The Illegal: Too Bad Lawrence Hill Likes His Protagonist Too Much

*gentle spoilers* Lawrence Hill probably wants to write a novel with an unhappy ending. He takes his characters through all kinds of challenging and traumatic situations, he sets up plots that beg for dramatic and painful endings, he foreshadows the loss to come. And then… doesn’t deliver. Like The Book of Negroes, Hill’s new novel, The Illegal ends with the triumph of the virtuous over the corrupt, the community over the selfish individual and (you can probably hear it begin swelling around the same time as the last race sequence opens) swelling music as you know the hero is going to save and be saved. It’s a complaint I’d rather not make. I mean who wants to be the reader who asks for more pain for the well-crafted and sympathetic protagonist? It’s just that after experiencing a novel that sets itself up as realistic through the use of careful plot detail and complex character, it feels like an utter novelistic imposition to have such an – unbelievable – resolution. No character, no community – however deserving – achieves such universal satisfaction. [And I’m not a cynic! I’ve been accused of many things in my life, but pessimism isn’t one of them. On the contrary, my optimism is the source of much contention as it’s thought to be unrealistic – and to be fair D. Trump did just win a primary, so maybe it’s time for me to reconsider my position on the relentless upswing of the universe).]

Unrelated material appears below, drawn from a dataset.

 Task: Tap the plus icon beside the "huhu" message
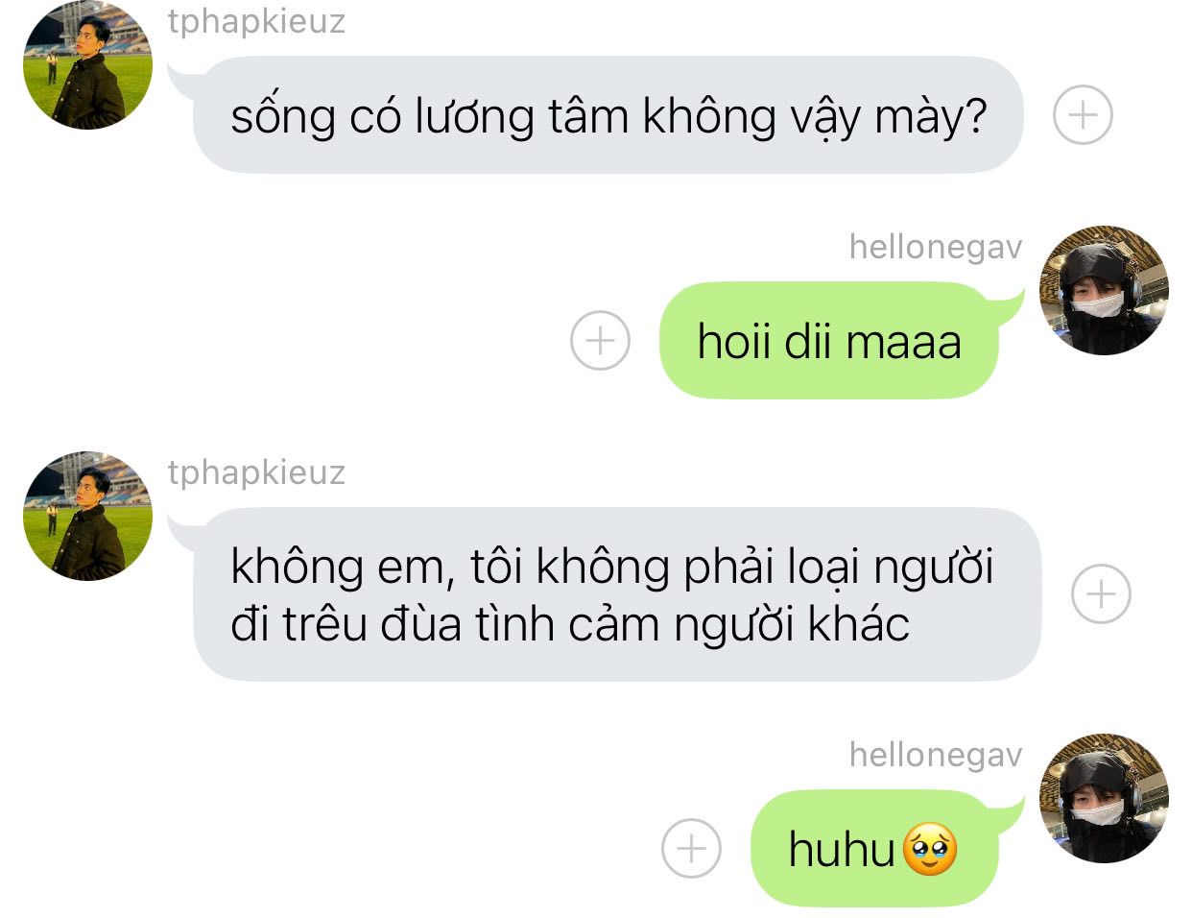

That complaint soundly registered, I’d still recommend the book. With a well-paced and compelling plot, the novel follows runner Keita Ali as he struggles to run – and win – marathons while living as undocumented and ‘illegal’ in the eyes of the (fictional) Freedom State. His needs for winning are as high stakes as they are plentiful: he needs money to save his sister, to pay off his handler, to pay for surgery, to pay to make himself ‘legal’ in the eyes of the state. If these manifold reasons achieve anything (beyond instilling a sort of overwhelmed feeling that Keita will never survive – only to know in the back of your mind that of course he will because Hill can’t let him die [see complaint #1]), it’s the awareness that the insurmountable obstacles facing people in impossible situations are not obstacles of choice. What allows Keita to survive is, in the end, not his exceptional skill (though it helps), but rather the joint efforts of a community. This shift from individual responsibility for circumstance pushes readers to consider a similar shift in assignations of blame when considering those in similarly impossible situations (the timing of the book alongside the global interest in Syrian refugees certainly invites these kinds of parallel questions). Rather than expecting people to fix for themselves through hard work, grit (or incredible skill), we ought to recognize the ways we all need and benefit from shared effort and energy.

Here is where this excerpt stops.